### The problem
Select from the data all lines with the word "Current".

(Extracted records)
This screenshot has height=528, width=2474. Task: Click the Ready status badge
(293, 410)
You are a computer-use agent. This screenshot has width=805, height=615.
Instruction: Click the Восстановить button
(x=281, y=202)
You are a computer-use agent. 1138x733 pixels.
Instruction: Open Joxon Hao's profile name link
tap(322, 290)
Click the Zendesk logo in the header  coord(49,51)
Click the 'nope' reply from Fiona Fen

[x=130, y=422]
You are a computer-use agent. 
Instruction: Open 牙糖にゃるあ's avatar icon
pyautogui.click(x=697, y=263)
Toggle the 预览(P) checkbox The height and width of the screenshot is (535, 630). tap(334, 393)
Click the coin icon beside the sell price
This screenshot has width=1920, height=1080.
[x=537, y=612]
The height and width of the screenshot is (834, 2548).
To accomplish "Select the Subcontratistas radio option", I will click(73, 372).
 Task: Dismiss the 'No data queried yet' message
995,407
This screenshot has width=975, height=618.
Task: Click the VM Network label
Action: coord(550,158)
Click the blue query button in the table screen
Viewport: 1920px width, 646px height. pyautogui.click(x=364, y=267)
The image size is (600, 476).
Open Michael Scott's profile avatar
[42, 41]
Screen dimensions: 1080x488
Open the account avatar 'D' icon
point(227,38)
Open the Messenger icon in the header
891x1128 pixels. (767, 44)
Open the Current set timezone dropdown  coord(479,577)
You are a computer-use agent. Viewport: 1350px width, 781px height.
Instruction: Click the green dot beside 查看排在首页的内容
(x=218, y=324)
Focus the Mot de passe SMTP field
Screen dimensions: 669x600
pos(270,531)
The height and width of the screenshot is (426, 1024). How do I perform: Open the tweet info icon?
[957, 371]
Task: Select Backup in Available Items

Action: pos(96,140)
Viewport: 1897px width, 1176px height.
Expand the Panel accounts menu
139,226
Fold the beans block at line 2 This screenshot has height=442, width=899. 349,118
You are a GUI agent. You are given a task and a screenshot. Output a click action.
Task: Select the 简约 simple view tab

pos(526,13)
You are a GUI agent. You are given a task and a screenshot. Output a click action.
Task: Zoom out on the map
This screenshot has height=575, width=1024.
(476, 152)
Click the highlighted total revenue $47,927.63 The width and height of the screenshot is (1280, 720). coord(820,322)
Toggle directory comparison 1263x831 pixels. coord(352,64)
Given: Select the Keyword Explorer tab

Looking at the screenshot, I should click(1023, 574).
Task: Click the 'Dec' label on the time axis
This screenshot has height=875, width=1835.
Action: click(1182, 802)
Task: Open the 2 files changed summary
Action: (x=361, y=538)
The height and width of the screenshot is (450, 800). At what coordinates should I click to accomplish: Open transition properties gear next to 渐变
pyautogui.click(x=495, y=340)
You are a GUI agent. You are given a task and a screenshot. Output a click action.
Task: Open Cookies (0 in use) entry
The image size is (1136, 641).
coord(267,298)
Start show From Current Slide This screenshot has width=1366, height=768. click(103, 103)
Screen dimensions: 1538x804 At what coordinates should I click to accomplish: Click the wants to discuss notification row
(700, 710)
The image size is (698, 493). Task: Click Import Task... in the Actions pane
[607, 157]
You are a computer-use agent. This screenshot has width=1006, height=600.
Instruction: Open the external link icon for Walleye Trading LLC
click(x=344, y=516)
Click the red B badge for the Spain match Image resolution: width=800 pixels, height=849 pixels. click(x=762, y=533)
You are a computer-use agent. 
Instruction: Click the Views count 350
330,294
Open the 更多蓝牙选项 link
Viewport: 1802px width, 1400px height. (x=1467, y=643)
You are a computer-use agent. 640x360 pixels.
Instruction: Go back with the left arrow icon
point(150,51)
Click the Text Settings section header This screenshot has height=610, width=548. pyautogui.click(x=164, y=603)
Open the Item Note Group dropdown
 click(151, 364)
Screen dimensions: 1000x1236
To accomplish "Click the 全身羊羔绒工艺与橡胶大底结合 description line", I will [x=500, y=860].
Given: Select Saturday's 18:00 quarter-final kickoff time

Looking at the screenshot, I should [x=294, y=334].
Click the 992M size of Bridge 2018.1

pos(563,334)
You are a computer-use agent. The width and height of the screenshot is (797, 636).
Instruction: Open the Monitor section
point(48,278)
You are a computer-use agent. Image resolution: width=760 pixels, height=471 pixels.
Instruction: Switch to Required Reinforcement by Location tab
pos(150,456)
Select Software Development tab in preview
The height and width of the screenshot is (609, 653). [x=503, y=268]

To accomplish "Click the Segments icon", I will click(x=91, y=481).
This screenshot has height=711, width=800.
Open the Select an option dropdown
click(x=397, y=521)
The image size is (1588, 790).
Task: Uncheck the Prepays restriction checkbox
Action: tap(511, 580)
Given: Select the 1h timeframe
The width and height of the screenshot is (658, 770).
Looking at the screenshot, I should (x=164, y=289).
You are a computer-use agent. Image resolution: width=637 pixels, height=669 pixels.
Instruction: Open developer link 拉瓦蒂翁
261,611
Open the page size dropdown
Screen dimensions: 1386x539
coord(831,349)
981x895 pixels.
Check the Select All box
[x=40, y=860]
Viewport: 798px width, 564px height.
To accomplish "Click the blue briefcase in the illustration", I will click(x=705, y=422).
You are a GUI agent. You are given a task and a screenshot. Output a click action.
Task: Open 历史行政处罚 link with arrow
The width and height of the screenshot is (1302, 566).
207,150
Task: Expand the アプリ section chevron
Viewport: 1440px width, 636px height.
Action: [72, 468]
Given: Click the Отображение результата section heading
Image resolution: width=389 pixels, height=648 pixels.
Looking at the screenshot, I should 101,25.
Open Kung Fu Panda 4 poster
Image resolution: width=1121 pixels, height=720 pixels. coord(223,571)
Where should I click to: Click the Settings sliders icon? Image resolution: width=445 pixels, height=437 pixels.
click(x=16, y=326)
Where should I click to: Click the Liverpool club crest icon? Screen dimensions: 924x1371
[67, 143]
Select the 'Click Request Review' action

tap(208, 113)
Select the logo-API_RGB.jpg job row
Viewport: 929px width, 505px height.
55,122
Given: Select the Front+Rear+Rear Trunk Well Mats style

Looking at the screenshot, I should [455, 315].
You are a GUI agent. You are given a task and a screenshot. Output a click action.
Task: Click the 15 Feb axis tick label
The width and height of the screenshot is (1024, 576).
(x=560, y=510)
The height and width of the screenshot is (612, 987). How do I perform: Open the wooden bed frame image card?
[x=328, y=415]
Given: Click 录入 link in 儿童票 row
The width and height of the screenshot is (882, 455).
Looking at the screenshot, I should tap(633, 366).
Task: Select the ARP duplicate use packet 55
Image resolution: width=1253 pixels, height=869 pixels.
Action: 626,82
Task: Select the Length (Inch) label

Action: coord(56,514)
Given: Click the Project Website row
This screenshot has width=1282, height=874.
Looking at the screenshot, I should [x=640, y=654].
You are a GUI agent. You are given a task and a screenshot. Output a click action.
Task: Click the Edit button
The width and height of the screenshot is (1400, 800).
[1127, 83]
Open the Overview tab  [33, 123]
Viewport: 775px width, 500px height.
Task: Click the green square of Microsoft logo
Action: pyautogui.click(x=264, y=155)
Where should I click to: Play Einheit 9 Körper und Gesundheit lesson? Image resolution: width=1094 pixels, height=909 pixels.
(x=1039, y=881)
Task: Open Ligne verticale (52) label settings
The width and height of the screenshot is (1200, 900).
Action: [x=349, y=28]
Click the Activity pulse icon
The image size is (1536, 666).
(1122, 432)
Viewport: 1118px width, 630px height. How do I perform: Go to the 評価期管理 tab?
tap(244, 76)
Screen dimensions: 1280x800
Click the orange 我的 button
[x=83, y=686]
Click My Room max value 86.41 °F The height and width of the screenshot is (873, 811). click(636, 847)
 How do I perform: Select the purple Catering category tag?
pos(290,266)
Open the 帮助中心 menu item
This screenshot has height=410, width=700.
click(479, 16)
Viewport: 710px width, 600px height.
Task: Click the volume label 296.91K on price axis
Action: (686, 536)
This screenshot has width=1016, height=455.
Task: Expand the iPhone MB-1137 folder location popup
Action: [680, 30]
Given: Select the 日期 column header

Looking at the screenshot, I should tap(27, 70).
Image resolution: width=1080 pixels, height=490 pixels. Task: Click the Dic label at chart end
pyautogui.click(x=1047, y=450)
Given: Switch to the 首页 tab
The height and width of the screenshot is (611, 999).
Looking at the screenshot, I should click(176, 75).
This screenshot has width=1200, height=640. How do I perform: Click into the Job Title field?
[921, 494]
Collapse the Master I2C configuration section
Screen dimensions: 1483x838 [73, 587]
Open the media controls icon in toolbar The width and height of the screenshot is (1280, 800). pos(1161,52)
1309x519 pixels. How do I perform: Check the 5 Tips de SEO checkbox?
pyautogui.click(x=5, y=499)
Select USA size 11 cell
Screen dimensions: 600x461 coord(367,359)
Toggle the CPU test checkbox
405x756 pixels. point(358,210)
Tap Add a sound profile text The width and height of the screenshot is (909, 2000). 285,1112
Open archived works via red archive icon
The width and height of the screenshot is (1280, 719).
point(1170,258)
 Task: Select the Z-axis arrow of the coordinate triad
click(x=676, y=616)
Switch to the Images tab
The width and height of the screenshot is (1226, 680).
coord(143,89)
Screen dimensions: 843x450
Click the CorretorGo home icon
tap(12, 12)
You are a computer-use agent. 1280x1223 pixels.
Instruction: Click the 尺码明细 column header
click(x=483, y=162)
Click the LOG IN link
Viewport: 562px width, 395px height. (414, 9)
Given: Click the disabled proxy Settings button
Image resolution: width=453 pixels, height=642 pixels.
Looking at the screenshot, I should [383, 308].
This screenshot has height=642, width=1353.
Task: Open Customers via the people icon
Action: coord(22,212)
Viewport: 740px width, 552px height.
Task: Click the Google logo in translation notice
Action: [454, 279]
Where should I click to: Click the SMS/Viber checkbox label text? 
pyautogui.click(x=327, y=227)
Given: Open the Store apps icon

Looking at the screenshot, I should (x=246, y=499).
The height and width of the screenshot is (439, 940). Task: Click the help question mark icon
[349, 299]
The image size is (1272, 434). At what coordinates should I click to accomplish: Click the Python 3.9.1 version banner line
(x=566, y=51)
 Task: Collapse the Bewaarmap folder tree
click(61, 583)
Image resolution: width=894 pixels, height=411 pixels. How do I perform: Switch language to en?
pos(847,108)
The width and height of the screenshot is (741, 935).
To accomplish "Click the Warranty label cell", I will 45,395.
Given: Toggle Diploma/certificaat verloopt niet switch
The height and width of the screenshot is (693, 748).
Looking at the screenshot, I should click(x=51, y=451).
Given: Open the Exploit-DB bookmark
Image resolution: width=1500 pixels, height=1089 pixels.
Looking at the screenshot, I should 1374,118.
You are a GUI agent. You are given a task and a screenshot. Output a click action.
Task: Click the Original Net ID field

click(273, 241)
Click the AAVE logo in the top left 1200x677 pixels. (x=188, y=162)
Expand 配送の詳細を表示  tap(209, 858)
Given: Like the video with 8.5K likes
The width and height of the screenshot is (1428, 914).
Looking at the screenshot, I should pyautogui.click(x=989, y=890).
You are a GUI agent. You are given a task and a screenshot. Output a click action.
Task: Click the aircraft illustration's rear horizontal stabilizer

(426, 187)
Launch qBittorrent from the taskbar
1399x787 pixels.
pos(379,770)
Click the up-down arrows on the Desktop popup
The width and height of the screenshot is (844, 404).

### Solution for this problem
Open the Current set timezone dropdown  coord(479,577)
Start show From Current Slide This screenshot has width=1366, height=768. click(103, 103)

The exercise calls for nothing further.